Last year, that scenario drew the attention of a scientist at Johns Hopkins.  

What impact, wondered Filipe Campante, the Bloomberg Distinguished Associate Professor of International Economics at the Krieger School and at SAIS, did the stoking of emotions during Ebola’s brief history in the U.S. have on the elections? 

Campante, a political economist, and two co-authors offered an answer in a working paper published in March called “The Virus of Fear: The Political Impact of Ebola in the U.S.” The trio explored how Republican politicians tied a fear of Ebola to other anxieties of the electorate, such as immigration and terrorism, and accused Democrats, particularly President Barack Obama, of responding weakly to the virus. 

The gambit seems to have worked: An increase of one standard deviation in voter concern about Ebola, the researchers found, was enough to reduce votes for as many as 40 Democrats running for Congressional seats, including 15 won by Republicans.  

“It’s clear, anecdotally, that politicians were using Ebola to create fear,” says Campante, a native of Rio de Janeiro who came to Johns Hopkins from Harvard in 2018. “The challenge for us was to find data that supported that hypothesis. In the past, economists have developed evidence in the lab showing the strong role emotions can play in voting behavior, such as making voters more conservative. We decided to pick through survey and voter data to measure the effects Ebola had on the actual election and to learn whether Republicans had used it strategically in their campaigns.” 

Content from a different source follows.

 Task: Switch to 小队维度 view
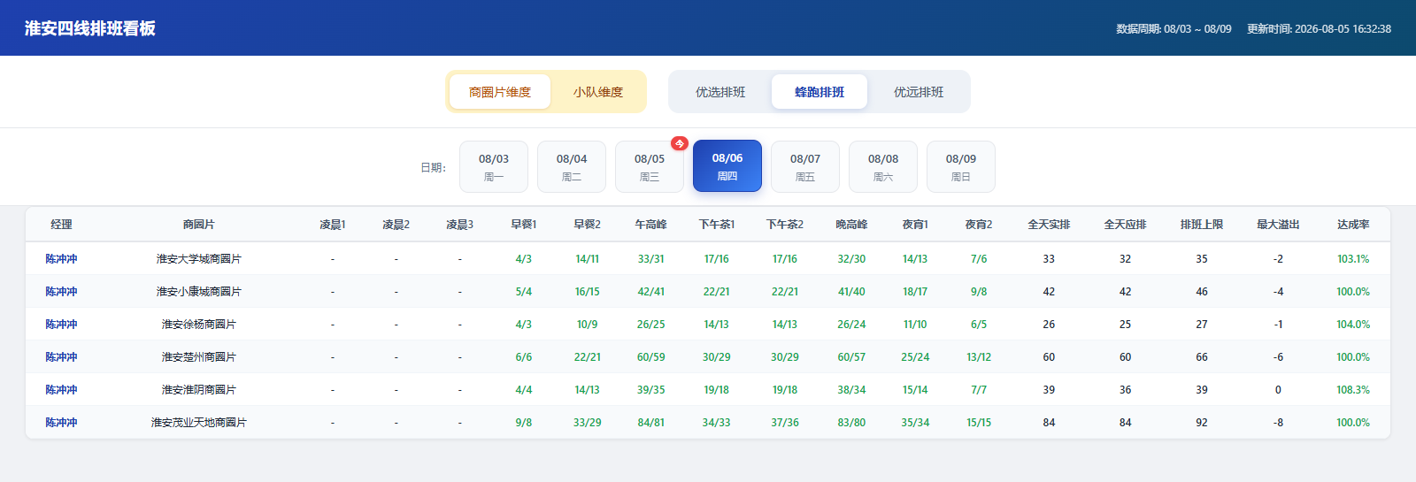[x=598, y=92]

Campante and partners say that Ebola and the 2014 elections were good targets for scientific inquiry. They represented a “pure fear shock”—one relatively untainted by other factors, such as an economic downturn—that GOP candidates used to tap into voter anxiety. “Some candidates tied that fear to other perceived threats from outside, like immigrants.”


photo of Filipe Campante

Fear works as a campaign strategy when it is tied to something that is meaningful to voters.”

—Filipe Campante

Though published, the paper is still being honed for a second publication, with the three researchers retesting their data and conclusions, as well as investigating whether Democrats used Ebola to call for stronger national health policies. 

So, is there any connection, politically speaking, to make between Ebola and COVID-19, during yet another election year? 

“There are too many other variables and effects—the economy, cultural issues—with COVID-19 that we’d have to sort out,” Campante says. “But that doesn’t mean pols aren’t putting some fearmongering to work now.”